> **What you will do**
The answer should reproduce the listing below character for character.

> **Dataset entries**
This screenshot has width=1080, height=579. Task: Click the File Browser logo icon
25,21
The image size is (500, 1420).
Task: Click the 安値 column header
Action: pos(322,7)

> **Expected output**
This screenshot has width=1080, height=579. Task: Click the File Browser logo icon
25,21
The image size is (500, 1420).
Task: Click the 安値 column header
Action: pos(322,7)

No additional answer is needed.